Novelists can’t merely tell cracking tales. We’re supposed to save the world. At the University of Kent, a student implored me to inscribe The Mandibles with instructions for ‘how to keep this from happening’ — for the feverish young man now vowed to devote his life to preventing my new novel’s debt-fuelled near-future financial collapse. And I thought I was just doing a book signing. I wrote, ‘To keep this from happening, pay your bills. To cash in on this happening, get as deeply into debt as possible.’ The next student proffered a tiny spiral notebook, in which I was to jot ‘three things that are really important’. In desperation, I scribbled, ‘The freedom to get away with something, to make your own mistakes, and to do anything that doesn’t hurt other people.’ Sometimes it’s fortunate to have thought out libertarianism in advance.

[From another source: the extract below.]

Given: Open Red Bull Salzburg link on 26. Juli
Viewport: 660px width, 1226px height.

Another audience member at that event urged me to tackle identity politics in fiction. But this infighting phenomenon may be going the way of the incandescent light bulb. Mark Lilla’s astute The End of Identity Liberalism endured on the New York Times ‘Most Popular’ list for a fortnight. At last, American progressives are encouraging one another to appeal to their compatriots’ common causes and shared aspirations. The sudden currency of ‘white nationalism’ demonstrates how identity politics has backfired — inexorably spawning a white identity movement, since you can’t politically weaponise being black or disabled or trans without white lives mattering, too.
Post-election, the president of Massachusetts’ Hampshire College removed the school’s American flag — to some students a symbol of hatred — the better to focus on ‘racist, misogynistic, Islamophobic, anti-immigrant, anti-Semitic, and anti-LGBTQ rhetoric and behaviours’. But both that recitation and the petty flag removal already feel dated. Perhaps the best aspect of the flabbergasting US election results is the left waking up to the fact that we have proper problems — big problems, which we needn’t trump up, like a rash, ill-informed, inexperienced hothead headed for the White House. Lo, some tempests rage outside the constraints of teacups.

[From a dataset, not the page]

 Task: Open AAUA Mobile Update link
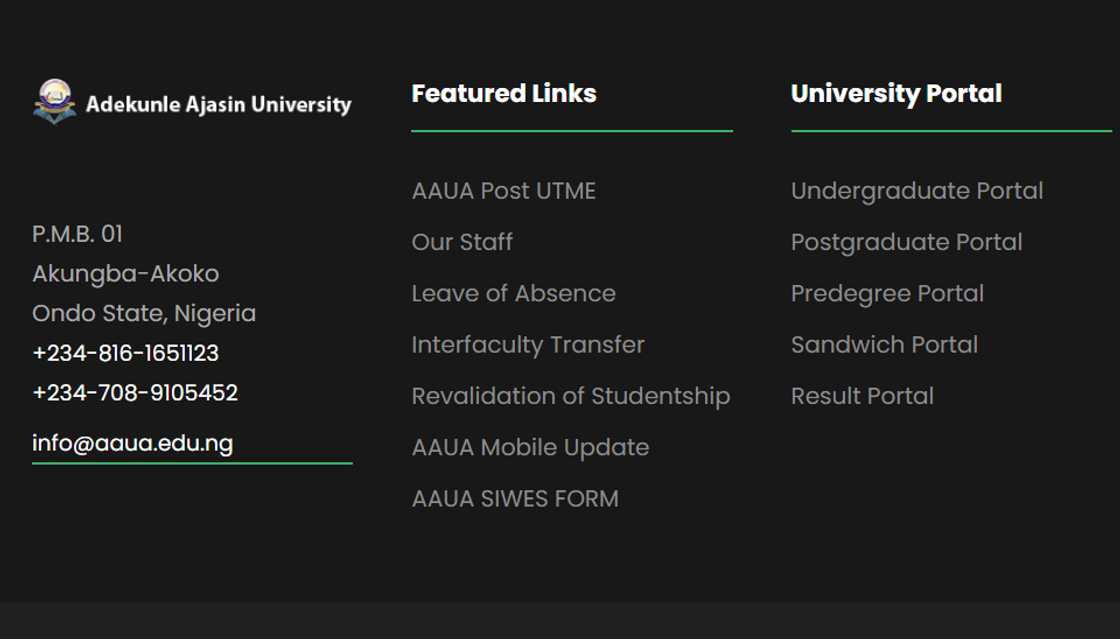(x=530, y=447)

Nevertheless, I’ve already maxed out on the Democrats’ apocalyptic hair-tear (after ripping out a few tresses myself). It’s a toss-up which has grown more off-putting, the bumbling and bluster on Fifth Avenue, or the conniption fits among Clinton supporters. With such high concentrations of righteous indignation, America’s coastal states might spontaneously combust. I was much more moved by my brother’s dolorous admission that, having volunteered as poll worker in Iowa, he felt like ‘an enabler’.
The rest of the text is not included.